▸ **Stored data**
┏━━

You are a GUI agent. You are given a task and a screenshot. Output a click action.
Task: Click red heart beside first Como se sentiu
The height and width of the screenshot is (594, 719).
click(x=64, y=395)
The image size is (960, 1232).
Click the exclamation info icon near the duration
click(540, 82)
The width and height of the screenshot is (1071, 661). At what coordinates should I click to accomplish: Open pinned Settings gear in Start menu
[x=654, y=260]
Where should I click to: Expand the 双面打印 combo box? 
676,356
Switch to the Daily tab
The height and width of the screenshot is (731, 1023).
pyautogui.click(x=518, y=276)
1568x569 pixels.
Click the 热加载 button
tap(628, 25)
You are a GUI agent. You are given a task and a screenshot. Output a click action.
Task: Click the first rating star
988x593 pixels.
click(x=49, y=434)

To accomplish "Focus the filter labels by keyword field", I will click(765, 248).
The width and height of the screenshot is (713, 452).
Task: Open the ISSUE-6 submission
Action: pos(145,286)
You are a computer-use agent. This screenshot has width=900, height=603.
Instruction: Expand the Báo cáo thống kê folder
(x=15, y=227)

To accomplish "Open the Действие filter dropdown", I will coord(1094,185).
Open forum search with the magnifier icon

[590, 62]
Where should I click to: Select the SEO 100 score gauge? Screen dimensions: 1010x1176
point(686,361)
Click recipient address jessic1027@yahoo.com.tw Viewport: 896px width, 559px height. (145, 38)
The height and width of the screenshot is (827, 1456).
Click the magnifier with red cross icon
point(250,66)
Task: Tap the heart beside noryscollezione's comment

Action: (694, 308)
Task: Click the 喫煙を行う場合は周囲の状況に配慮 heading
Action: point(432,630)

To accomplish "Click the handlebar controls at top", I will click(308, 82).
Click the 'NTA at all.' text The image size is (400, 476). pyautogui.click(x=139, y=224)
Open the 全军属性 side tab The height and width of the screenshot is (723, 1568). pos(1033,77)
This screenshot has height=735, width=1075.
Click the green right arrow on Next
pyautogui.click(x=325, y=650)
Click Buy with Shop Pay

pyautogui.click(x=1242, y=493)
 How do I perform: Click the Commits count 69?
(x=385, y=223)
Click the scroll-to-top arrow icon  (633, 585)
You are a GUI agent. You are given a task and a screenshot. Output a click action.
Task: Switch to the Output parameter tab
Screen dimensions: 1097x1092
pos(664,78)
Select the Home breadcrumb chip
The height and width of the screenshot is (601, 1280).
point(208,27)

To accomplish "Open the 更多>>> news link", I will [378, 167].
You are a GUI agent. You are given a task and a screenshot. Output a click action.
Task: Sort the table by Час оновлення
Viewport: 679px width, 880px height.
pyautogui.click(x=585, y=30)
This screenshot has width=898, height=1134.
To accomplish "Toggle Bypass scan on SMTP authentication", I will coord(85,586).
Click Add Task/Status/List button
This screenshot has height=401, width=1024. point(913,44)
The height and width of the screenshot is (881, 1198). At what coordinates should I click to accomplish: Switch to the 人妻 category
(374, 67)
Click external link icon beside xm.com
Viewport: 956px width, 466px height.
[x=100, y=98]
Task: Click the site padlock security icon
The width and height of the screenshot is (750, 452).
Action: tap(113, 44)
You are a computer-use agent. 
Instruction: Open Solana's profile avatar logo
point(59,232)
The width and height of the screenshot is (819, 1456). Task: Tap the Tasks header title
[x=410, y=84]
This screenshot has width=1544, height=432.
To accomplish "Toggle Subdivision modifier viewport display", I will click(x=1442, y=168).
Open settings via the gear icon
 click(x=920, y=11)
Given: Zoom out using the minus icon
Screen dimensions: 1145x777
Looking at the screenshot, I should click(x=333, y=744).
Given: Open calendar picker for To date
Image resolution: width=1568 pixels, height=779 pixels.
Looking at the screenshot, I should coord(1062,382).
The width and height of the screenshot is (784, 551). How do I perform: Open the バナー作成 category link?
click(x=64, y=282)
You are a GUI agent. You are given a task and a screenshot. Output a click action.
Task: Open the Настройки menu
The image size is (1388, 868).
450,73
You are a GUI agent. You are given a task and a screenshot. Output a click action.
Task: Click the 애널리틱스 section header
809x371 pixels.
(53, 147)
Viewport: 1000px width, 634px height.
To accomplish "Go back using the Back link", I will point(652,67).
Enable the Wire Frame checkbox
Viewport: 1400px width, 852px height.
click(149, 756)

┗━━

▸ **YOUR OBJECTIVE**
Print the data in full, with each line exactly as given.

▸ **RESULT OF THIS TASK**
You are a GUI agent. You are given a task and a screenshot. Output a click action.
Task: Click red heart beside first Como se sentiu
The height and width of the screenshot is (594, 719).
click(x=64, y=395)
The image size is (960, 1232).
Click the exclamation info icon near the duration
click(540, 82)
The width and height of the screenshot is (1071, 661). At what coordinates should I click to accomplish: Open pinned Settings gear in Start menu
[x=654, y=260]
Where should I click to: Expand the 双面打印 combo box? 
676,356
Switch to the Daily tab
The height and width of the screenshot is (731, 1023).
pyautogui.click(x=518, y=276)
1568x569 pixels.
Click the 热加载 button
tap(628, 25)
You are a GUI agent. You are given a task and a screenshot. Output a click action.
Task: Click the first rating star
988x593 pixels.
click(x=49, y=434)

To accomplish "Focus the filter labels by keyword field", I will click(765, 248).
The width and height of the screenshot is (713, 452).
Task: Open the ISSUE-6 submission
Action: pos(145,286)
You are a computer-use agent. This screenshot has width=900, height=603.
Instruction: Expand the Báo cáo thống kê folder
(x=15, y=227)

To accomplish "Open the Действие filter dropdown", I will coord(1094,185).
Open forum search with the magnifier icon

[590, 62]
Where should I click to: Select the SEO 100 score gauge? Screen dimensions: 1010x1176
point(686,361)
Click recipient address jessic1027@yahoo.com.tw Viewport: 896px width, 559px height. (145, 38)
The height and width of the screenshot is (827, 1456).
Click the magnifier with red cross icon
point(250,66)
Task: Tap the heart beside noryscollezione's comment

Action: (694, 308)
Task: Click the 喫煙を行う場合は周囲の状況に配慮 heading
Action: point(432,630)

To accomplish "Click the handlebar controls at top", I will click(308, 82).
Click the 'NTA at all.' text The image size is (400, 476). pyautogui.click(x=139, y=224)
Open the 全军属性 side tab The height and width of the screenshot is (723, 1568). pos(1033,77)
This screenshot has height=735, width=1075.
Click the green right arrow on Next
pyautogui.click(x=325, y=650)
Click Buy with Shop Pay

pyautogui.click(x=1242, y=493)
 How do I perform: Click the Commits count 69?
(x=385, y=223)
Click the scroll-to-top arrow icon  (633, 585)
You are a GUI agent. You are given a task and a screenshot. Output a click action.
Task: Switch to the Output parameter tab
Screen dimensions: 1097x1092
pos(664,78)
Select the Home breadcrumb chip
The height and width of the screenshot is (601, 1280).
point(208,27)

To accomplish "Open the 更多>>> news link", I will [378, 167].
You are a GUI agent. You are given a task and a screenshot. Output a click action.
Task: Sort the table by Час оновлення
Viewport: 679px width, 880px height.
pyautogui.click(x=585, y=30)
This screenshot has width=898, height=1134.
To accomplish "Toggle Bypass scan on SMTP authentication", I will coord(85,586).
Click Add Task/Status/List button
This screenshot has height=401, width=1024. point(913,44)
The height and width of the screenshot is (881, 1198). At what coordinates should I click to accomplish: Switch to the 人妻 category
(374, 67)
Click external link icon beside xm.com
Viewport: 956px width, 466px height.
[x=100, y=98]
Task: Click the site padlock security icon
The width and height of the screenshot is (750, 452).
Action: tap(113, 44)
You are a computer-use agent. 
Instruction: Open Solana's profile avatar logo
point(59,232)
The width and height of the screenshot is (819, 1456). Task: Tap the Tasks header title
[x=410, y=84]
This screenshot has width=1544, height=432.
To accomplish "Toggle Subdivision modifier viewport display", I will click(x=1442, y=168).
Open settings via the gear icon
 click(x=920, y=11)
Given: Zoom out using the minus icon
Screen dimensions: 1145x777
Looking at the screenshot, I should click(x=333, y=744).
Given: Open calendar picker for To date
Image resolution: width=1568 pixels, height=779 pixels.
Looking at the screenshot, I should coord(1062,382).
The width and height of the screenshot is (784, 551). How do I perform: Open the バナー作成 category link?
click(x=64, y=282)
You are a GUI agent. You are given a task and a screenshot. Output a click action.
Task: Open the Настройки menu
The image size is (1388, 868).
450,73
You are a GUI agent. You are given a task and a screenshot. Output a click action.
Task: Click the 애널리틱스 section header
809x371 pixels.
(53, 147)
Viewport: 1000px width, 634px height.
To accomplish "Go back using the Back link", I will point(652,67).
Enable the Wire Frame checkbox
Viewport: 1400px width, 852px height.
click(149, 756)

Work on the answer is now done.